なお、上述した各実施の形態においては、音声出力を実行する時刻を制御指令に設定する例（例えば制御指令「ＤＣ３」）についてだけ述べたが、音声認識処理や音声合成処理を実行する時刻を制御指令に設定するようにしてもよい。この場合、制御指令に従って、その制御指令に設定されている時刻に、その制御指令に設定されている音声データパケットに対して音声認識処理や音声合成処理が実行されることになる。 In each of the above-described embodiments, only the example in which the time for executing the voice output is set as the control command (for example, the control command “DC3”) has been described. However, the time for executing the voice recognition processing and the voice synthesis processing is described. You may make it set to a control command. In this case, in accordance with the control command, at the time set in the control command, the voice recognition process and the voice synthesis process are executed for the voice data packet set in the control command.

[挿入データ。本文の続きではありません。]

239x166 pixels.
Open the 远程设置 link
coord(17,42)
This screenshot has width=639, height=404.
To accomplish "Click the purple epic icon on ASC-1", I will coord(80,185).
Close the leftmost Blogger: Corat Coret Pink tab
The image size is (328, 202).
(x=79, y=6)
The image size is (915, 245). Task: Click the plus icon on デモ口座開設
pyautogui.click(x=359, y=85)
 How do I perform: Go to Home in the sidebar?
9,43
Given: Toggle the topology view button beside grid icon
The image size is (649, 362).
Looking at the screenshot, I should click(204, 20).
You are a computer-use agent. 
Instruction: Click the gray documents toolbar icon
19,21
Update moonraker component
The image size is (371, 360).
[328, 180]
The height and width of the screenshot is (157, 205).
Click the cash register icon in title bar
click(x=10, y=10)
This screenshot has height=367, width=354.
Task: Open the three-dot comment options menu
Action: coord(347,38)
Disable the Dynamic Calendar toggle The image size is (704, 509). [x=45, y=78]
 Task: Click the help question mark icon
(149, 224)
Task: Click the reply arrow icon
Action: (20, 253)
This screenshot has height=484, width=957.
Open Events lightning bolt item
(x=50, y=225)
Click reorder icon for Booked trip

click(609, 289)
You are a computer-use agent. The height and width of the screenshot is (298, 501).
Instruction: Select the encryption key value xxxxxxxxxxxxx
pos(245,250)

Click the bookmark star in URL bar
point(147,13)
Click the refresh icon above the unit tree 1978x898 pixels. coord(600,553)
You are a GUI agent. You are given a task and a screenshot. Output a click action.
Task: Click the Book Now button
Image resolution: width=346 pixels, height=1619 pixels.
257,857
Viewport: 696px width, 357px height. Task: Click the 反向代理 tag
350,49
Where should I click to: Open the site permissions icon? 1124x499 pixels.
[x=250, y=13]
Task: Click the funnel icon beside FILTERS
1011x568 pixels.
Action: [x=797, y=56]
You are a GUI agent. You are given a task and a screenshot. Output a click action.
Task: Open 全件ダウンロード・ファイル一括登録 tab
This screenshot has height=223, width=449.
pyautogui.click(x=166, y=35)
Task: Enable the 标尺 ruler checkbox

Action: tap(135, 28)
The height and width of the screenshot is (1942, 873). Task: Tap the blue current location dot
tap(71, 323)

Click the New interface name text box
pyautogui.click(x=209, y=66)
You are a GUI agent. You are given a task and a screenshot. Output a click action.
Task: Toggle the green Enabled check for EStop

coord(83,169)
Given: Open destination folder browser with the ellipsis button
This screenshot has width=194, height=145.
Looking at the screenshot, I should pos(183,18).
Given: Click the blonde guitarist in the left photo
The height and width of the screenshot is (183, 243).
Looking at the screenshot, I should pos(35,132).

なお、上述した各実施の形態では特に言及していないが、本システム１００，３００，５００，７００，９００において実行される各処理は、本システム１００等に搭載されている制御プログラム（同期制御プログラム）に従って実行される。この制御プログラムは、例えば、入力した音声データを解析する音声認識処理または／および音声データを生成する音声合成処理を行う音声認識／合成システムに同期制御を実行させる同期制御プログラムであって、音声認識／合成システムを構成するコンピュータに、音声データが複数の区間に分割された各音声分割データのうち処理対象の音声分割データを特定するための識別情報を設定した制御指令を発行するステップと、制御指令に従って、当該制御指令に設定されている識別情報によって特定される音声分割データに対して音声認識処理または／および音声合成処理を行うステップとを実行させるためのプログラムである。 Although not specifically mentioned in each of the above-described embodiments, each process executed in the system 100, 300, 500, 700, 900 is a control program (synchronous control program) installed in the system 100 or the like. ) Is executed. This control program is, for example, a synchronization control program that causes a speech recognition / synthesis system that performs speech recognition processing to analyze input speech data or / and speech synthesis processing to generate speech data to perform synchronization control. A step of issuing a control command in which identification information for specifying the audio division data to be processed among the audio division data obtained by dividing the audio data into a plurality of sections is set to a computer constituting the synthesis system; A program for executing a step of performing speech recognition processing and / or speech synthesis processing on speech divided data specified by identification information set in the control command according to the command.

次に、本発明の具体的実施例について説明する。
以下に説明する実施例は、上述した第５の実施の形態に対応するものである。 Next, specific examples of the present invention will be described.
The example described below corresponds to the fifth embodiment described above.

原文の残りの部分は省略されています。